Work required:
Please restate word for word all lines from the one containing "Click the 'DPI :' label" to the final line of the entries, and include no pictures.

Source data:
---

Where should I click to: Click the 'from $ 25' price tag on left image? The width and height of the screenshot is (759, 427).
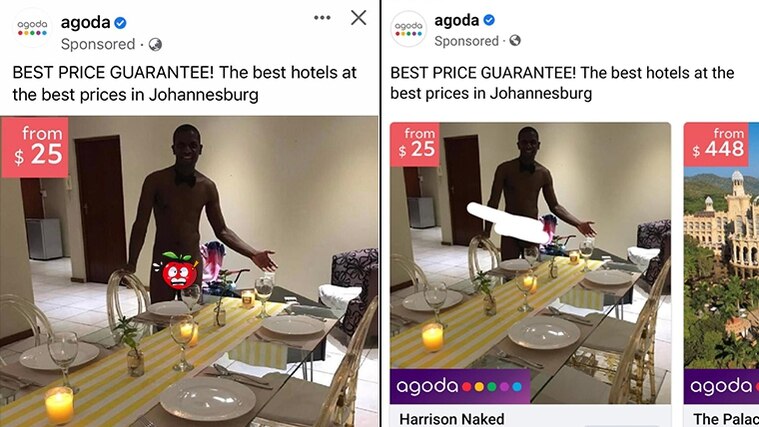click(x=35, y=147)
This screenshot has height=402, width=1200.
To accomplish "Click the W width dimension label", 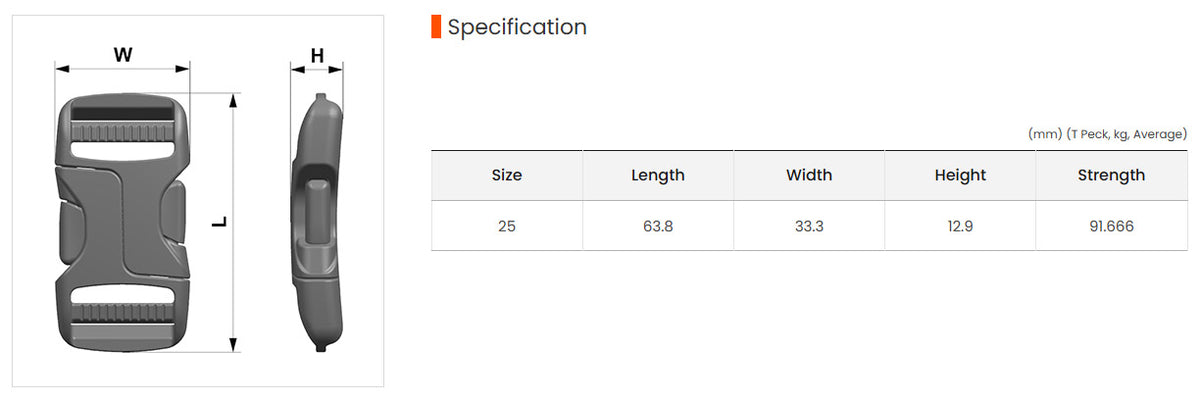I will point(123,55).

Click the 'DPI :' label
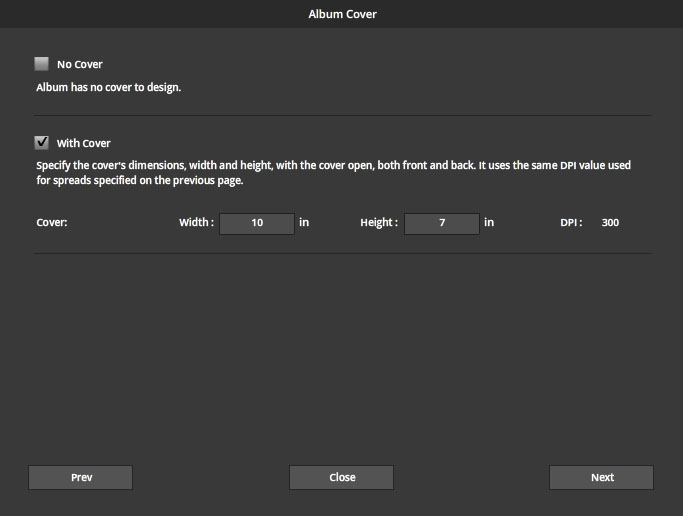[x=571, y=223]
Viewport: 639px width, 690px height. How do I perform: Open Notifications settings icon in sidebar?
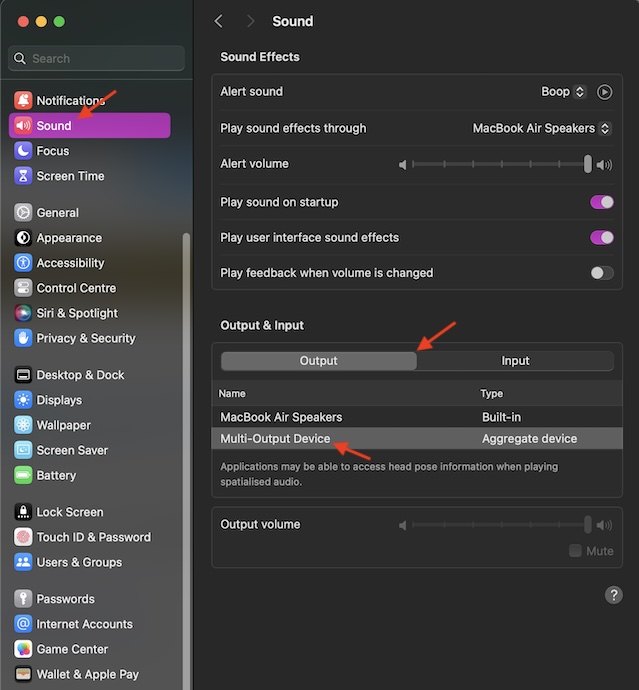(23, 101)
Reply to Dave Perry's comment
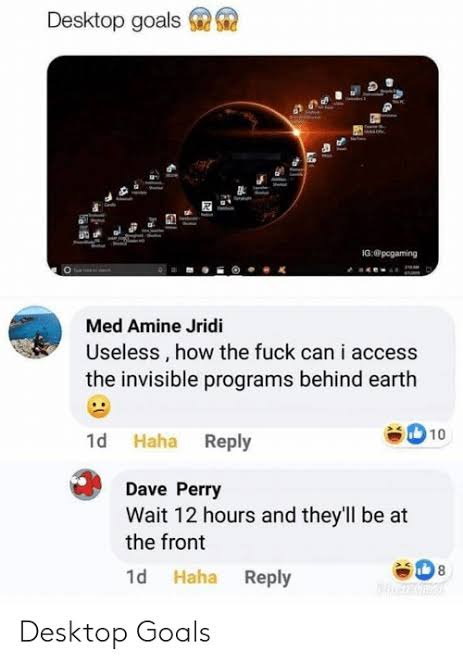The height and width of the screenshot is (663, 463). tap(268, 578)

---

Response box:
Click the 'DPI :' label
[x=571, y=223]
Viewport: 639px width, 690px height. How do I perform: Open Notifications settings icon in sidebar?
(23, 101)
Reply to Dave Perry's comment
The height and width of the screenshot is (663, 463). tap(268, 578)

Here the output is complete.